Отнюдь не омрачая воспоминаний о матери, фантастические обстоятельства ее смерти сослужили ей немалую службу. Поразивший ее удар оставил от нее картину из пляски смерти, не имеющую ничего общего с матерью, о которой они горевали. С другой стороны, у таких чистых, таких диких созданий ушедшая, оплаканная по привычке, рискует быстро вылететь из памяти. Приличия им неведомы. Ими движет животный инстинкт, а сыновний цинизм животных общеизвестен. Однако детская нуждалась в необычайном. Необычайность этой смерти защищала покойницу, как варварский саркофаг, и по тем же законам, по которым в детской памяти важное событие удерживается благодаря какой-нибудь смешной подробности, обеспечивала ей почетное место в небе сновидений.
Рецидив Поля оказался долгим и вызывал серьезные опасения. Сиделка Мариетта принимала свои обязанности близко к сердцу. Доктор сердился. Он предписывал тишину, спокойную обстановку, усиленное питание. Он заходил, давал указания, деньги на расходы, и возвращался, чтобы проверить, как его указания исполняются.
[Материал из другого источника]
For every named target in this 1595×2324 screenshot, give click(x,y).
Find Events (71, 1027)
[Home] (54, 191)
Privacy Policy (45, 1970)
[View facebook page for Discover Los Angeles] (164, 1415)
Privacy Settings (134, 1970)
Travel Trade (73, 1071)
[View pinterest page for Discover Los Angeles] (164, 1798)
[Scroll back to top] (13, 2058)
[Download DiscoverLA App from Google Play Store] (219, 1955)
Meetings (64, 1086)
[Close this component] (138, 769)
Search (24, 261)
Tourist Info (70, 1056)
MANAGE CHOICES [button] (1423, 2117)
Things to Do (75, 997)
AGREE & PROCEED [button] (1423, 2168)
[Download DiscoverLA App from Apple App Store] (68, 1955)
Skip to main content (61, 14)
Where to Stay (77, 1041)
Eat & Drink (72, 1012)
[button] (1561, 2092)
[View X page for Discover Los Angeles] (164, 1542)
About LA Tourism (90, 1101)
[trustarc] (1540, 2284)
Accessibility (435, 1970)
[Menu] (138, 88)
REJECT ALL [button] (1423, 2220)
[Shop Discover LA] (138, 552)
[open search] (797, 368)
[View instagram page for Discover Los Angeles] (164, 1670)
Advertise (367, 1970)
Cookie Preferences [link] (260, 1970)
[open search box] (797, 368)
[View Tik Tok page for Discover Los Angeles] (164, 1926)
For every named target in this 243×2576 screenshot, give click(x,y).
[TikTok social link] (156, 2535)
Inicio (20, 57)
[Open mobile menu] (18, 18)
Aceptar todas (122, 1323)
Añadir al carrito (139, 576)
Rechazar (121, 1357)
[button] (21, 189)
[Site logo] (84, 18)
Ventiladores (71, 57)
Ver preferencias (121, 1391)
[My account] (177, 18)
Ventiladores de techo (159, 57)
Элизабет, сперва дичившаяся и готовая к отпору, в конце концов оставила сопротивление, не устояв перед пухлым румяным лицом, седыми кудряшками и преданностью Мариетты. Преданность же ее была безгранична. Обожающая своего внука, который жил в Бретани, эта бабушка, эта невежественная бретонка умела читать иероглифы детства.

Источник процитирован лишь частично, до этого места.